*Exercise material*.
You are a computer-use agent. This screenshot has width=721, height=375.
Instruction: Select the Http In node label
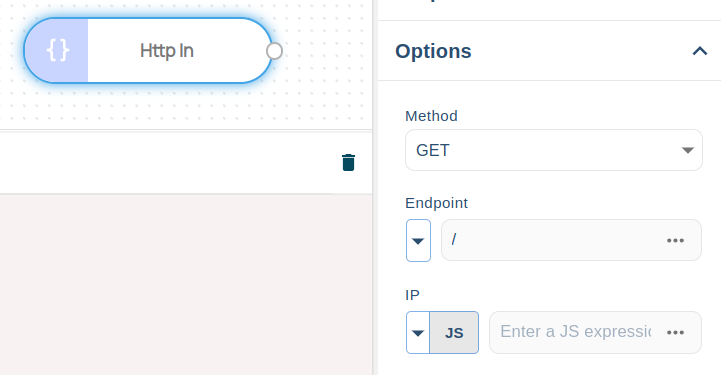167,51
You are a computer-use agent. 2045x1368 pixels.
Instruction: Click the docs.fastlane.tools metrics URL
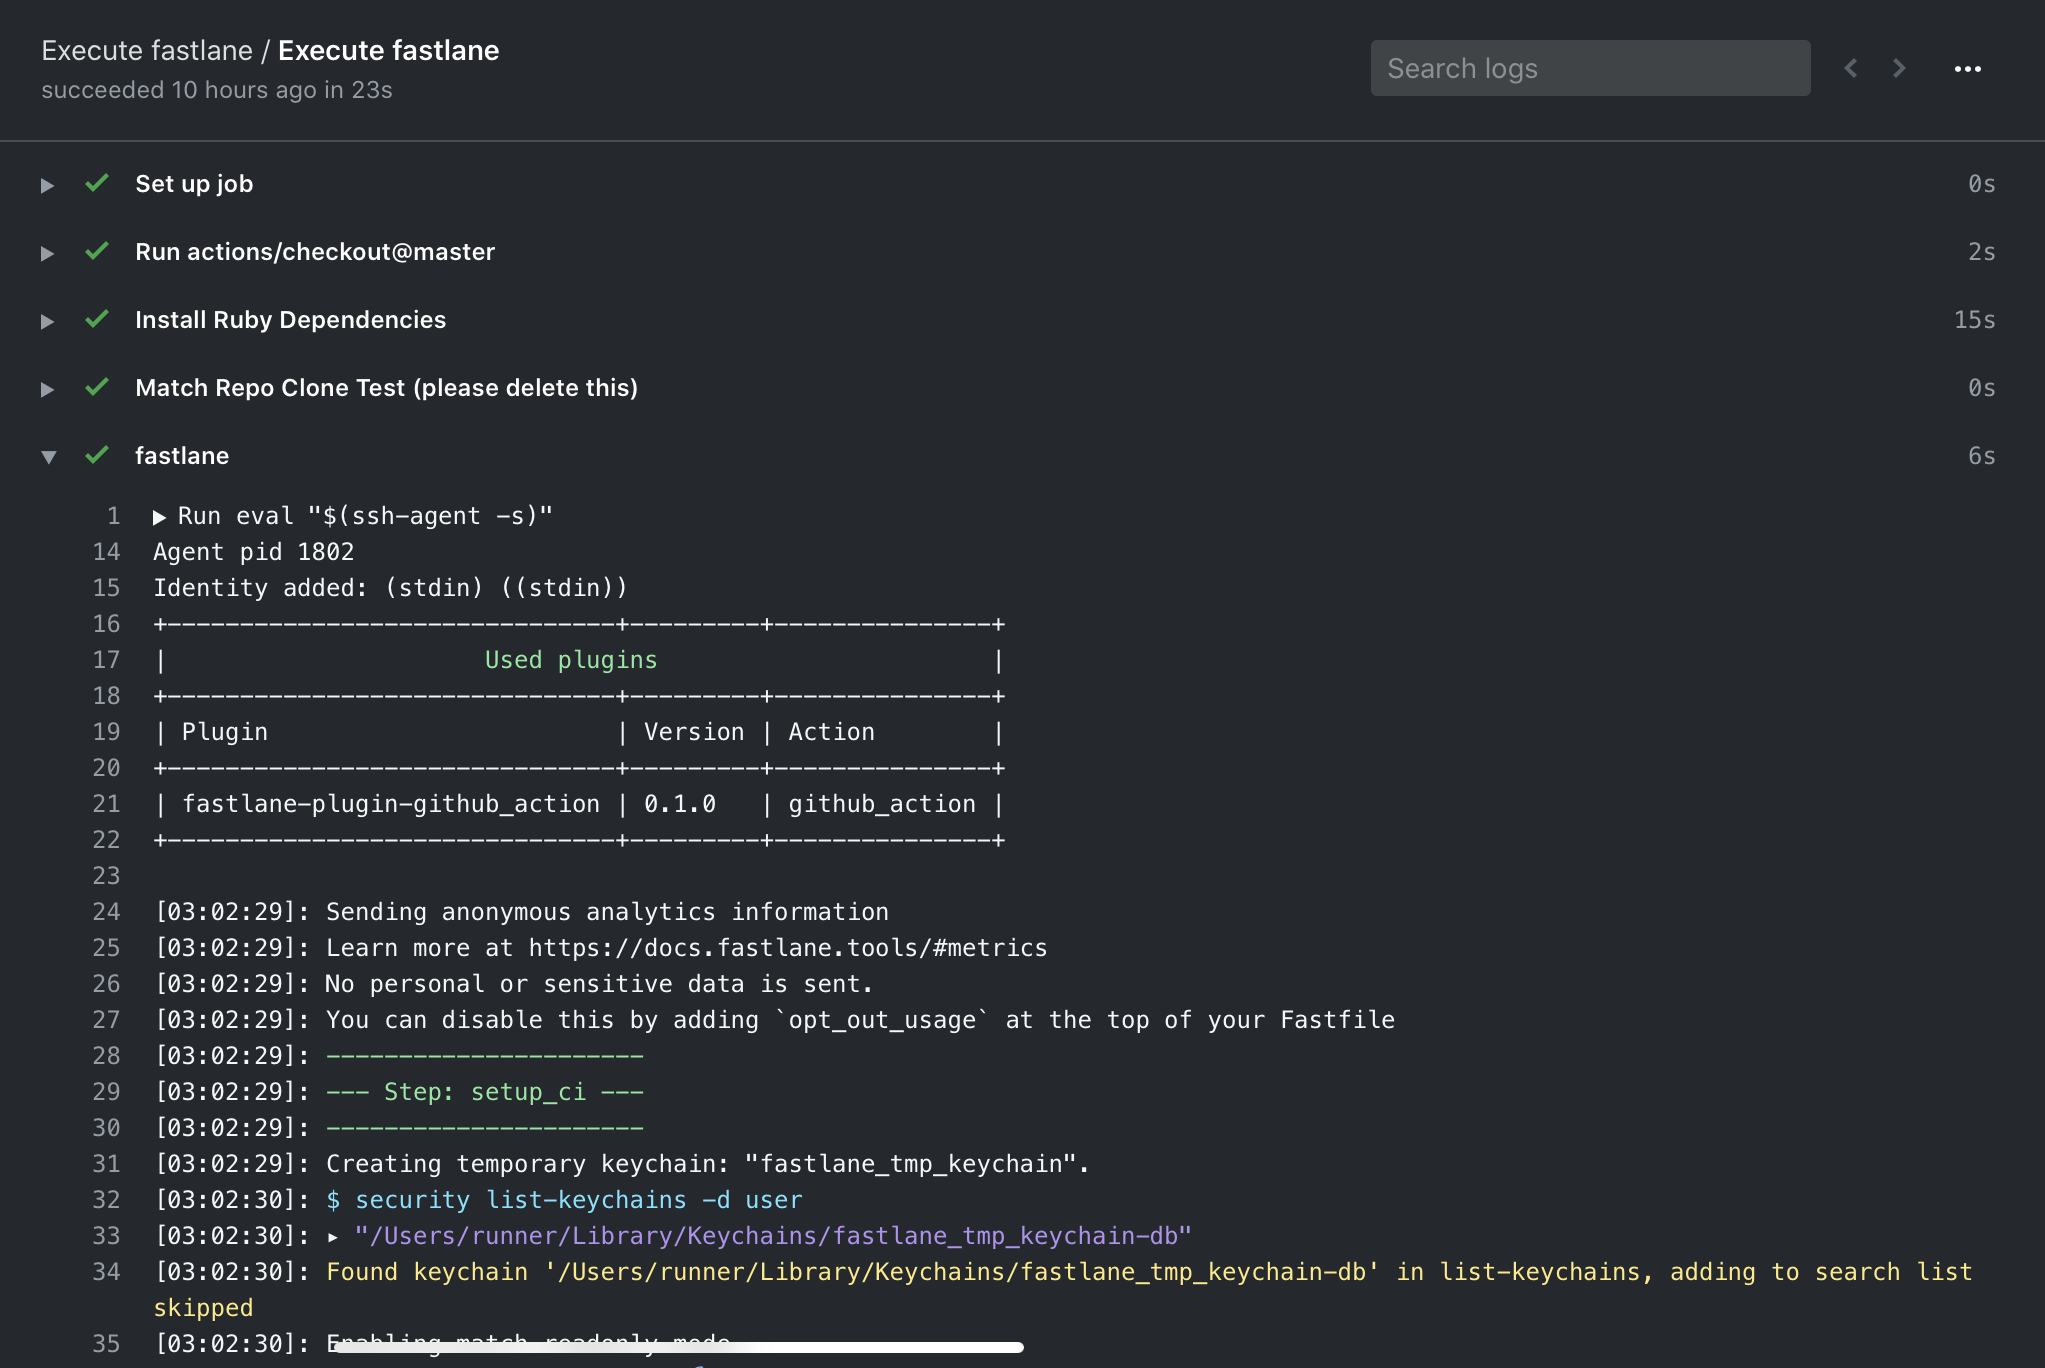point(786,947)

*What to work on*.
Rewrite the lines of all the records above, swapping every "Instruction" for "Command" and keeping everything else the same. Leave the pictures out of your answer.

*Full solution*.
You are a computer-use agent. This screenshot has width=721, height=375.
Command: Select the Http In node label
167,51
You are a computer-use agent. 2045x1368 pixels.
Command: Click the docs.fastlane.tools metrics URL
point(786,947)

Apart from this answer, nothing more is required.